Den Versuch der AfD, das Thema Homosexualität auch mit Verweis auf eigene homosexuelle Mitglieder aufzugreifen, enttarnen Großer und Kay als gefährliche Strategie: „Das ist ein Versuch, verschiedene Minderheiten gegeneinander auszuspielen.“
Gender Mainstreaming ist eine international praktizierte Strategie zur Gleichstellung von Frauen und Männern. Mithilfe von Gender Mainstreaming soll strukturelle Geschlechterungleichheit ermittelt und dieser entgegengewirkt werden. Hierzu werden in Politik, Bildung und Wirtschaft verschiedene Maßnahmen getroffen. (va)
Die AfD instrumentalisiere das Thema, um alle Geflüchtete unter den Generalverdacht der Homophobie zu stellen. Zwar herrsche bei manchen LGBTIQ* spätestens seit dem homophoben, terroristischen Angriff in Orlando Unsicherheit. „Die Antwort auf diese Ängste dürfen aber nicht Generalisierung, Pauschalisierung und Ausgrenzung sein“, sagt Großer.
Stattdessen müsse man sich mit diesen Bedenken auseinandersetzen und Menschen, die nach Deutschland flüchten, offen begegnen. „Wenn wir das nicht schaffen, dann haben der sogenannte Islamische Staat und die AfD gewonnen“, erklärt Großer.

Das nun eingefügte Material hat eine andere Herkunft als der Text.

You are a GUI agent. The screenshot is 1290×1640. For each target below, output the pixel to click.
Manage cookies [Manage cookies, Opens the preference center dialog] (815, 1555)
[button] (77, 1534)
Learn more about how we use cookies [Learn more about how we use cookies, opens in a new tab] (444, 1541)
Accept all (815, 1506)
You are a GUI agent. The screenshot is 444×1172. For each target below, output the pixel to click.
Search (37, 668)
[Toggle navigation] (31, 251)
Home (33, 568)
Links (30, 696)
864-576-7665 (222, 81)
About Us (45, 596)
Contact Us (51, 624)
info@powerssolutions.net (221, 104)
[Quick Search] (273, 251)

Wo tatsächlich homophobe Einstellungen herrschten, dort helfe Aufklärungsarbeit.
Sexualität der 60er Jahre
Widersprüche zwischen wahlstrategischer Selbstdarstellung und tatsächlicher politischer Agenda legt die Initiative auf ihrer Facebook-Seite offen, indem sie das Wahlprogramm der AfD häppchenweise analysiert. Ausgesuchte bildungs- , familien- und sexualpolitische Programmpunkte führen dabei LGBTIQ* schwarz auf weiß vor Augen, dass die AfD für eine homosexuellenfeindliche Politik steht.

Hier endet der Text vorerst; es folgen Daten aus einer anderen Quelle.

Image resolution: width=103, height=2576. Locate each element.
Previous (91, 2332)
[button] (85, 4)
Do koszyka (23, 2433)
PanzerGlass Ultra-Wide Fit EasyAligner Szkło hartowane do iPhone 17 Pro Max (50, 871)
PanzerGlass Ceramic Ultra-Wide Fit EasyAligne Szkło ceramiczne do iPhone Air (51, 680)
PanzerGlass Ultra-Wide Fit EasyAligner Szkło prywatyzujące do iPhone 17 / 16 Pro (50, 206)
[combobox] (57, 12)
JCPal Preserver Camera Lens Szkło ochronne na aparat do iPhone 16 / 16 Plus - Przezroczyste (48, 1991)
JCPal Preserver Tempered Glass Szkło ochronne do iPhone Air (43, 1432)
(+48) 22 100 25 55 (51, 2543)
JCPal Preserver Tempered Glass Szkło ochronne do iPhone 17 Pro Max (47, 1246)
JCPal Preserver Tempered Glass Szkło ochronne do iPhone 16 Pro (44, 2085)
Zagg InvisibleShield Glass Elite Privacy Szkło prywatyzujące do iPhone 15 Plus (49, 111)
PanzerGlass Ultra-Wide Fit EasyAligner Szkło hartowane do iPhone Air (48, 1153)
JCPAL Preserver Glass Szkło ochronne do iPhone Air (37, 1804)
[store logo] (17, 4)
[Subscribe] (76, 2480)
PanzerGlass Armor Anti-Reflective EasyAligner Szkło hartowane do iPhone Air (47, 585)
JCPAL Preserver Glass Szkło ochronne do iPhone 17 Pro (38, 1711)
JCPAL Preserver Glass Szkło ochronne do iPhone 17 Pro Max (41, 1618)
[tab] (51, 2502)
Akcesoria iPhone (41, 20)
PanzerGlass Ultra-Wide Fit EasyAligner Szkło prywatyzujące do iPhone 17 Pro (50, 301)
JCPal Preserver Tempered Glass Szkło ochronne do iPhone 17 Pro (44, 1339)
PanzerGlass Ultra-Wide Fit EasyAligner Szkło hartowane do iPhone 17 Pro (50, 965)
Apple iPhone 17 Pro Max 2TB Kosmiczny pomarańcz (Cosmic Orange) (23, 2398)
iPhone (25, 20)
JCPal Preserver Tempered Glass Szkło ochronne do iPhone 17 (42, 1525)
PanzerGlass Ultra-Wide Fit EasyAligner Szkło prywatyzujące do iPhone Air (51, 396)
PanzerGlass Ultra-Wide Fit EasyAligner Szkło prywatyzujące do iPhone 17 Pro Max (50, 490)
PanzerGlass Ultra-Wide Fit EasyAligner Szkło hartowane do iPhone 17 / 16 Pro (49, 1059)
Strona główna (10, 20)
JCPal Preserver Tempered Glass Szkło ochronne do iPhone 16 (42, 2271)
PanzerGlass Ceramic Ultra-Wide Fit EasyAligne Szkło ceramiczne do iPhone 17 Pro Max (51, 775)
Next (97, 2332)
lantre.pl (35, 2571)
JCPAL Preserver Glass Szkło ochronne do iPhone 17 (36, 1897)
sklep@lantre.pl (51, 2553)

In puncto Sexualität wolle die AfD „in die 60er zurück“ mit der Privilegierung der heterosexuellen Ehe, der heterosexuellen Familie als Keimzelle der Gesellschaft und der Konzeption von Sexualität als Privatsache: „Wenn es nach der AfD ginge, müssten Homosexuelle ihre Sexualität verstecken“, fasst Großer zusammen.

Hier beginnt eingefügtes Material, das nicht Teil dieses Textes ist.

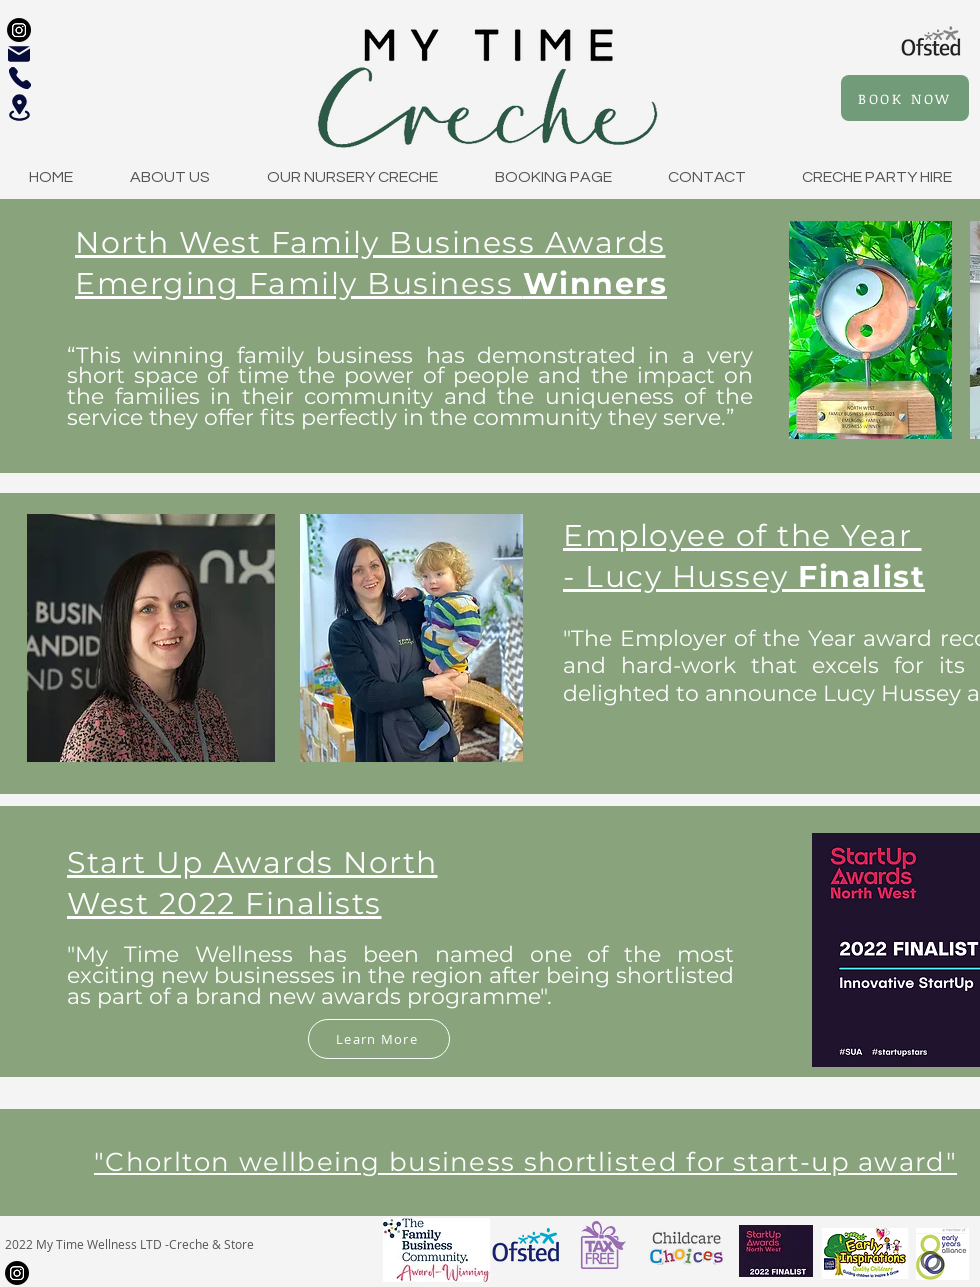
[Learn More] (379, 1039)
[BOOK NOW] (905, 98)
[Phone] (20, 78)
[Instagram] (19, 30)
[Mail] (19, 54)
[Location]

Schwer zu begreifen deshalb, dass eine „Bundesinteressengemeinschaft Homosexuelle in der AfD“ existiert oder Homosexuelle wie Frank Hansel bei der Abgeordnetenhauswahl für die AfD kandidieren. Gegenüber der taz sagt Hansel, dass es der AfD nicht um „Moralfragen oder sexuelle Geschmacksfragen“ gehe, sondern um eine „Beendigung der negativen Diskriminierung von Familien und Kindern“.
Wunsch nach Akzeptanz
„Das hat sehr viel mit Selbsthass zu tun“, erklärt dagegen Manuela Kay. Das Bedürfnis, von der Gesellschaft „auf Teufel komm raus“ akzeptiert zu werden, führe zu einer „schizophrenen Haltung“. Der Widerspruch, als homosexuelle Person eine homophobe Politik zu tragen, lasse sich dann mit der eigenen Homophobie von Lesben oder Schwulen, also „dem Hass gegen das eigene Schwul- oder Lesbischsein“, erklären.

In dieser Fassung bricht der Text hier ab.